Likewise it's harder to make a blog or your own website today. But, much easier to blow up on X, TikTok, YouTube etc. I just don't see the issue here. We have far more content creators and similar now than in the past.

None of the complaints seem that meaningful to me. Technology improves. Things aren't perfect (yet) - but they might be in the future. We have greater access to information, communication, and intelligence every year. If these trends persist we will use the improvements to enhance all other aspects of life (as we are already doing). The future where power comes from solar, nuclear, or fusion, physical labor comes from machines, cognitive labor comes from AI, material comes from space travel, advances in biology/physics/chemistry radically extend our life and health spans is not only possible, it is visibly approaching.


What's stopping you from starting your own company to make whatever you think the world needs?

Besides excuses.


There are several classes of problems that corporations are not well-designed to solve. Corporations couldn't and didn't end slavery, they couldn't and didn't end child labor, they couldn't and didn't create the 40 hour work week, they couldn't and didn't prevent our rivers from turning into toxic sludge, they couldn't and didn't prevent our air from turning into unbreathable smog, etc. etc.

Nah.

The pieces are in place, it's just nobody has put them together.

AI /will/ be a net-benefit for humanity, even if it stopped progress as it currently is.


AI (particularly LLMs) is a net-benefit for PRODUCTIVITY - it remains to be seen if it will genuinely benefit humanity as a whole.

Really depends on how you measure the success of humanity?

Seems it is easy to confuse humanity with few corpos and their productive bees.

After having read about some arrests relating to an underground network of people who purchase and view videos of monkeys being tortured and killed, for pleasure, and those who shoot and provide these videos... I'm beginning to wonder whether the internet itself was a good idea.

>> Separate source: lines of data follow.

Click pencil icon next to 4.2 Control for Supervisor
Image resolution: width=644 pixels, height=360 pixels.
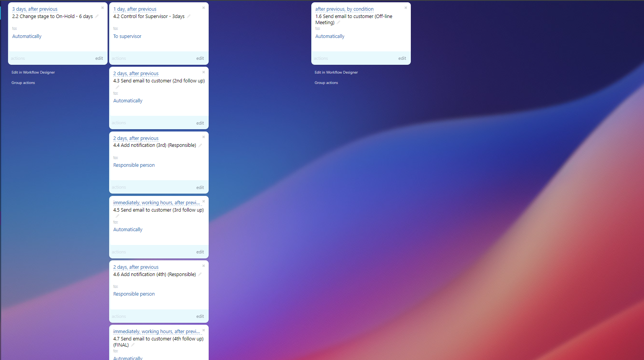[x=189, y=16]
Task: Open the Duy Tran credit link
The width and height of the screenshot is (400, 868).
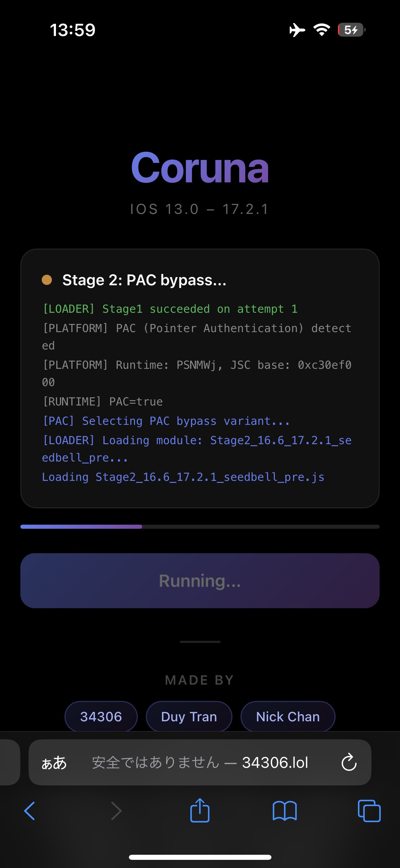Action: [x=189, y=717]
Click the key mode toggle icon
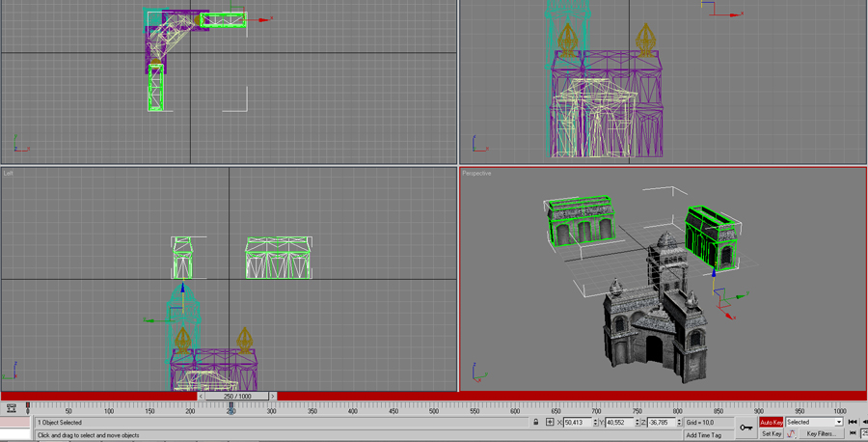 coord(853,434)
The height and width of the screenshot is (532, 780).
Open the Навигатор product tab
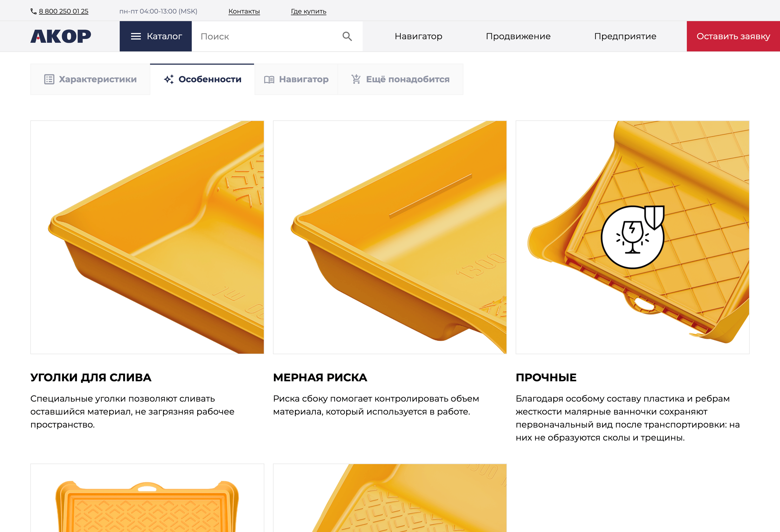click(296, 79)
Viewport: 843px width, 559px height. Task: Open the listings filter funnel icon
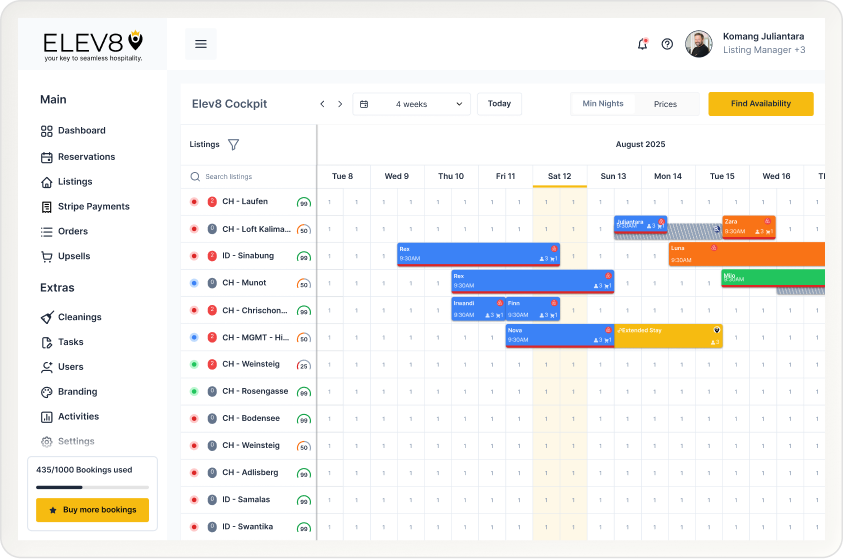[x=233, y=144]
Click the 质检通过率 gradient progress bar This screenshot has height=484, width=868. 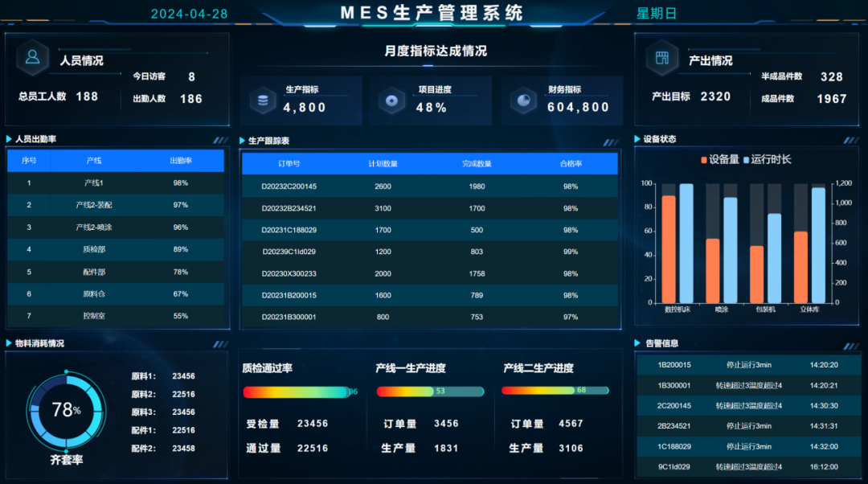pos(300,392)
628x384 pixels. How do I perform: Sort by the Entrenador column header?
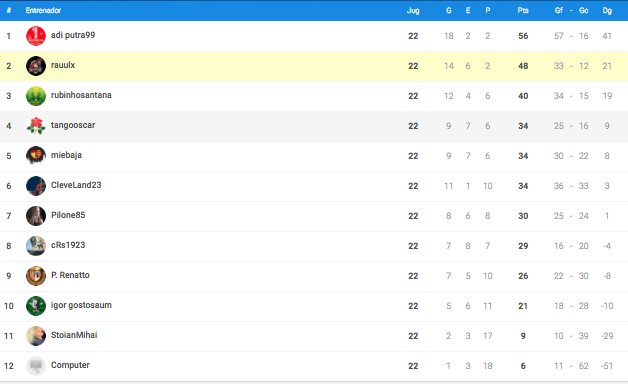tap(43, 10)
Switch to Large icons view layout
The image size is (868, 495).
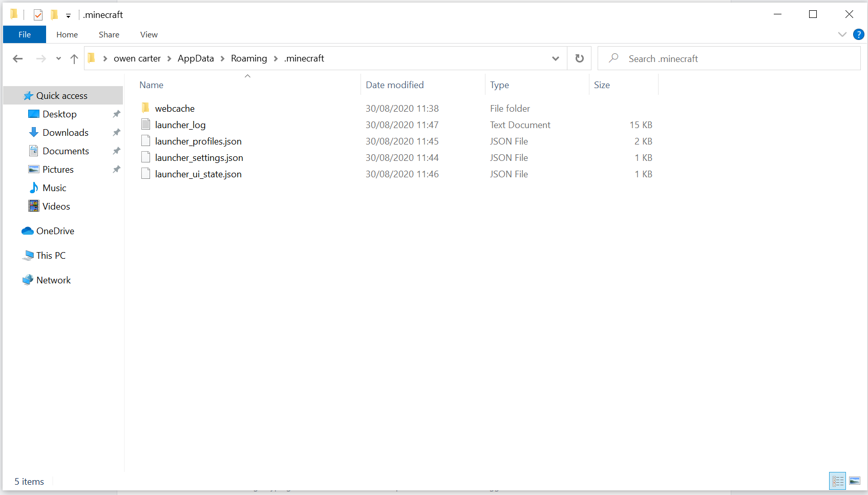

It would be important to know what they would be doing without the Internet. Are those desires as such that if they don't get outlet, they explode and so something worse in real life, or does being able to consume it on the Internet normalize it for them, pushing to seek for more.

It would still happen with or without the internet, so long as there are video cameras. First is back-alley vhs or cd's then dvd's. Take video cameras aways and you have secret handshake underground viewing parties. I've finally come to terms with the idea that: humans are gonna human. And it allows me to focus on the more positive things that have also come from the internet, because then you get to find the positive, kind ways that humans are gonna human.